I canceled the appointment, permanently tore the thing off the wall, and it's destined for a landfill because the only way to get it to work is to activate it through that alarm company. Oh and they won't even return my calls/emails after I canceled the appointment. I tried calling them to see if they wanted it so they could use it as a warranty replacement or something, instead of putting it in the garbage.

Every "smart" thing they put in this house sucks. The Ring doorbell doesn't function as a doorbell if it loses wifi connection. Oh and when it's connected, the initial press does ring the doorbell, but subsequent presses don't ring the doorbell, and this is by design. During the brief time I had it connected, I was getting constant alerts of suspicious people in my neighborhood, with attached photos of black people walking on a sidewalk. what!? It turns out it didn't recognize my address so connected me to some default place in Texas (I live in Washington!). There was no way to manually select a location, so I guess I was going to get false, racist alerts until such time as Ring decided to recognize my address. I reset it and canceled my Ring account. I'm going to replace it with a normal door bell button. This is getting thrown in the garbage as well.

The "smart" z-wave switches haven't been connected/activated so should function as normal switches right? Nope, they do this stupid dim/undim thing and periodically completely fail to work until I turn off/on the circuit breaker. Another 5 items destined for a landfill to be replaced by regular switches.

The smart front door lock (keypad) and smart garage door openers have never been connected to anything and I'm going to leave them that way. I really wish there was a hardware kill switch that would disable all wireless connections and leave them in a dumb mode. I'm worried someone else can come in and connect their phone or something, since I've never set them up.

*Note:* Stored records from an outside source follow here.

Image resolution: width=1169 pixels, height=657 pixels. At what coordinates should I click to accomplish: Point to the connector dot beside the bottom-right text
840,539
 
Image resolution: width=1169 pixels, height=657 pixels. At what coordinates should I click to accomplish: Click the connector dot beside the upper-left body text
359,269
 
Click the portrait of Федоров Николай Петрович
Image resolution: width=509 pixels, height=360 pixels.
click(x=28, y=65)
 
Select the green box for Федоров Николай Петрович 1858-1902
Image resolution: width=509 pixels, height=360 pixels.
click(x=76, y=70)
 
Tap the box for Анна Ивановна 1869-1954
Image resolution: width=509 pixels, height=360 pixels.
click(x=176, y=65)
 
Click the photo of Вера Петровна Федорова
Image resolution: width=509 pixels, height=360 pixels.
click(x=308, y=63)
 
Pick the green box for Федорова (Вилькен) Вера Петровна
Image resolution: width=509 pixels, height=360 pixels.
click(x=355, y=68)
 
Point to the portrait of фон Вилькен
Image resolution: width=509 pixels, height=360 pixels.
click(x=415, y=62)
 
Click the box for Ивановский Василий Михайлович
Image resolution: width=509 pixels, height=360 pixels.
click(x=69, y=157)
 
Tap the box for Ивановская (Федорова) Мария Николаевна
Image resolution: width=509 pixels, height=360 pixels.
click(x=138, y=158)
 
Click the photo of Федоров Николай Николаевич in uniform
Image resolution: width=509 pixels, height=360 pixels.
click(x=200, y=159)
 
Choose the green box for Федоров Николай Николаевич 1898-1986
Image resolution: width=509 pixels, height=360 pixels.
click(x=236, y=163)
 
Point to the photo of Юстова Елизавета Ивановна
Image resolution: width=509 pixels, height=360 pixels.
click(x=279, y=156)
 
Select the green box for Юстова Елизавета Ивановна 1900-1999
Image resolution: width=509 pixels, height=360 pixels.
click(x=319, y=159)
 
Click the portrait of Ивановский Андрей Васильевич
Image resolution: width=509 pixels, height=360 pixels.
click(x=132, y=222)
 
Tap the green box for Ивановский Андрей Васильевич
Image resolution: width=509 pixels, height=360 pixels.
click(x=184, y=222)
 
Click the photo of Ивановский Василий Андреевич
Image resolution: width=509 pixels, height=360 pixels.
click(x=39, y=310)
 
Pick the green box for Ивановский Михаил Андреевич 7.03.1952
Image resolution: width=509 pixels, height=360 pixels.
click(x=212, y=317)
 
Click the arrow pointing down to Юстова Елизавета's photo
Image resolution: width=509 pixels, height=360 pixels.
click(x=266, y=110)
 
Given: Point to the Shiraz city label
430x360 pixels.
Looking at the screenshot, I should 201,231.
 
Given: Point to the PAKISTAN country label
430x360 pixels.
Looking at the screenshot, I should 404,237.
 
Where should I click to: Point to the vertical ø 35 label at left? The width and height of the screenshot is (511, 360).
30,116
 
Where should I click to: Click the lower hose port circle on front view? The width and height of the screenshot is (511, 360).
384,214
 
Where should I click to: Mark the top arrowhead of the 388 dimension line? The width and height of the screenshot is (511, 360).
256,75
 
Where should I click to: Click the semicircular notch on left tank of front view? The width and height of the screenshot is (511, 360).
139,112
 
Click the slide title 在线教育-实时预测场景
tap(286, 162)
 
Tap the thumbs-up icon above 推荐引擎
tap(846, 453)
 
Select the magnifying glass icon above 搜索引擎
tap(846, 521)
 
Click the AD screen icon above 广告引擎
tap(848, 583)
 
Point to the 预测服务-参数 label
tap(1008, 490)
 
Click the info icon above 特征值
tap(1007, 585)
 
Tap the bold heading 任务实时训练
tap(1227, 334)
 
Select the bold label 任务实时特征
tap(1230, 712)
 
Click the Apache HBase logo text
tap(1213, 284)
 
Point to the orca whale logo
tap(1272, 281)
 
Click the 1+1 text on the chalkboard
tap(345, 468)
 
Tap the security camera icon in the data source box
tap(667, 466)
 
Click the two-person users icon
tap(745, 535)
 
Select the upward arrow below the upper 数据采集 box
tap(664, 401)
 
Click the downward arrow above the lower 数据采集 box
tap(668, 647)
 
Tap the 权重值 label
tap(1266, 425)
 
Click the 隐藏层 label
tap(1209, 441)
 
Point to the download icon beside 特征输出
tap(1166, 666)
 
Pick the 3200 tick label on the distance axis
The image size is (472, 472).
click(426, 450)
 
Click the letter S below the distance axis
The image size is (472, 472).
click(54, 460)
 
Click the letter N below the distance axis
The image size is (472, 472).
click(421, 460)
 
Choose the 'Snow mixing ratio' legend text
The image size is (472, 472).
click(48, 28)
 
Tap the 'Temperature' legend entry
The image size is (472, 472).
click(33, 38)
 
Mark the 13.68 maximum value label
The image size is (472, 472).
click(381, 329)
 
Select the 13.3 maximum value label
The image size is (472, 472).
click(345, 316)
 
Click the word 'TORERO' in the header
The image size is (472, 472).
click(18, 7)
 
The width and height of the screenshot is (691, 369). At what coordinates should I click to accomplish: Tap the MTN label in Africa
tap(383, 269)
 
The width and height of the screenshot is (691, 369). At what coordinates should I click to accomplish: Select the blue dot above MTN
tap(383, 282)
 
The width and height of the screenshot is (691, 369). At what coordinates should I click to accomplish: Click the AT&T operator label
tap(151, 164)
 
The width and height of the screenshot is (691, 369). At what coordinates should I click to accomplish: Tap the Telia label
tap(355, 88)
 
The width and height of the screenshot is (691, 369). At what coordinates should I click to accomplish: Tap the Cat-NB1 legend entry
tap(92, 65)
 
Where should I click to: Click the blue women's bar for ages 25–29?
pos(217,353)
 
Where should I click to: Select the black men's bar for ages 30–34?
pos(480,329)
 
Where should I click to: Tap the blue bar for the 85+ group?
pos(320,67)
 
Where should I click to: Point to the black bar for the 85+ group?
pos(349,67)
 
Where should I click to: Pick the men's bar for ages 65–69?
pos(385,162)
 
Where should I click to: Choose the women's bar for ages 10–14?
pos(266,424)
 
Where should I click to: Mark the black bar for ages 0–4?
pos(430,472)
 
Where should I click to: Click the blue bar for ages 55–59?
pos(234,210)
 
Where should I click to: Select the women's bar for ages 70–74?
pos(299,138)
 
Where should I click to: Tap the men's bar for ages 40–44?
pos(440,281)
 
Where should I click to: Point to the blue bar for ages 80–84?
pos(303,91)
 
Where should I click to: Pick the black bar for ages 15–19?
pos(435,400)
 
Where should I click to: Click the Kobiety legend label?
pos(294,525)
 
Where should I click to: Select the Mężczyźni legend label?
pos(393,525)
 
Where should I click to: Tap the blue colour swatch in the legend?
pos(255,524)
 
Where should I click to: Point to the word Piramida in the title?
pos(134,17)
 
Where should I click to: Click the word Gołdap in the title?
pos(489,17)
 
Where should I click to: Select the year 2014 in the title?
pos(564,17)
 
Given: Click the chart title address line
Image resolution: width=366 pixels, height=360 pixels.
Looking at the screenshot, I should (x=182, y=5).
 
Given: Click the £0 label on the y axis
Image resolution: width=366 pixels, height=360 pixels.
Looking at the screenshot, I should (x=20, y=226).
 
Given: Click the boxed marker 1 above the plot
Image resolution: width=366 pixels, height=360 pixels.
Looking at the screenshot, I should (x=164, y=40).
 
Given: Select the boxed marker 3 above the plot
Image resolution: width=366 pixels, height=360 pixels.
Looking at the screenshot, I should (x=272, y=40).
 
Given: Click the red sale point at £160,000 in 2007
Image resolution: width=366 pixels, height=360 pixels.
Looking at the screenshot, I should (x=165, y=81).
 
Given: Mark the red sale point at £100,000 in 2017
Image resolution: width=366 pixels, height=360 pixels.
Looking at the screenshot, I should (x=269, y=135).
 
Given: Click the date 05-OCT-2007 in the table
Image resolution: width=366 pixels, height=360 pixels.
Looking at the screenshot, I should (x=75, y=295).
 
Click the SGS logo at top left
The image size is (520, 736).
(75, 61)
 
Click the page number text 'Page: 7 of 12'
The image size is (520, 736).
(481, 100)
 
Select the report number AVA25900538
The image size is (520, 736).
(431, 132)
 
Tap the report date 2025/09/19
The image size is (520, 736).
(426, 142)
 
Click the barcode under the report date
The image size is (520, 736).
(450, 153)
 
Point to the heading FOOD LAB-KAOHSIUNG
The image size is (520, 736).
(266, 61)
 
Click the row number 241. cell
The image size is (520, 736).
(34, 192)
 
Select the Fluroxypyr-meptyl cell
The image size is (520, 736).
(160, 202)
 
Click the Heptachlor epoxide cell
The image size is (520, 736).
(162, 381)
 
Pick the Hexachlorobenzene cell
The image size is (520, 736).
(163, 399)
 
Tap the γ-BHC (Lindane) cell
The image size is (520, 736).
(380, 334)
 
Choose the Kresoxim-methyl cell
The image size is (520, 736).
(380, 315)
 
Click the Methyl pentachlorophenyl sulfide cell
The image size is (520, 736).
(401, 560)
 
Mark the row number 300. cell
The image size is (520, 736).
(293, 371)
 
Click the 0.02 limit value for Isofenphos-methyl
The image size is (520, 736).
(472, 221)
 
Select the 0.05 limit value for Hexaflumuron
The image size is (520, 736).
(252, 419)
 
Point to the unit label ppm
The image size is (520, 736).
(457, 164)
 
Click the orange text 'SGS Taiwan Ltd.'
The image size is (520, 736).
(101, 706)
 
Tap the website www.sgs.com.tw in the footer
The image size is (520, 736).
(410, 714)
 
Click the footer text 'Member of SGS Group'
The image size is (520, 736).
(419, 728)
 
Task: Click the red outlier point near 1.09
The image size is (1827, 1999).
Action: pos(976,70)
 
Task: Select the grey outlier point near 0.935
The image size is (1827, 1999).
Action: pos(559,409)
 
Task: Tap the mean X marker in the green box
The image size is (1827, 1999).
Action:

(in case anyone wants a free clare home panel, PM me an address to mail it to and I'll send it; rather have someone tinker with or hack it than trash it)

1 comments

> The Ring doorbell doesn't function as a doorbell if it loses wifi connection. Oh and when it's connected, the initial press does ring the doorbell, but subsequent presses don't ring the doorbell, and this is by design. During the brief time I had it connected

The Ring doorbell absolutely works as a mechanical doorbell if it's hard-wired into the doorbell system in the house...if there is one.

Other than that, totally agree with you re: built-in "smart home" systems. They are cheap systems builders use to drive the home price up that you don't have much control over.

If we build our own house, I'll ask for non-smart devices but replace them with my own. I LOVE our smart home stuff.

> The Ring doorbell absolutely works as a mechanical doorbell if it's hard-wired into the doorbell system in the house...if there is one.

When the ring doorbell lost wifi, because we changed ISPs, it no longer functioned as a doorbell. When pressed, it would only make the chime outside at the button, it would not ring inside the house. Yes it's hard wired to a doorbell inside the house.

When connected to wifi and active, when the ring doorbell button is pressed, it will ring inside the house one single time. Then it starts recording, by default for 2 minutes. During the time it's recording, if the button is pressed again, the button press is completely ignored. So by default you can ring the doorbell 1 time every 2 minutes -- anything more often gets ignored. There is a huge bug report / thread about this on ring's site and they just say it's by design.

When the ring doorbell is completely disconnected from wifi and reset back to factory settings, it indeed functions as a regular doorbell. But it also has a spinning light that notifies everybody that it's not set up and is not recording.

My brother in law works for a home builder that installs Ring doorbell buttons by default on all their homes. He said he noticed that about half of them get replaced with a regular doorbell button or a different "smart/camera" doorbell within a few weeks of initial move-in.

Very interesting. I didn't know it was this nuanced. Thanks for breaking it down!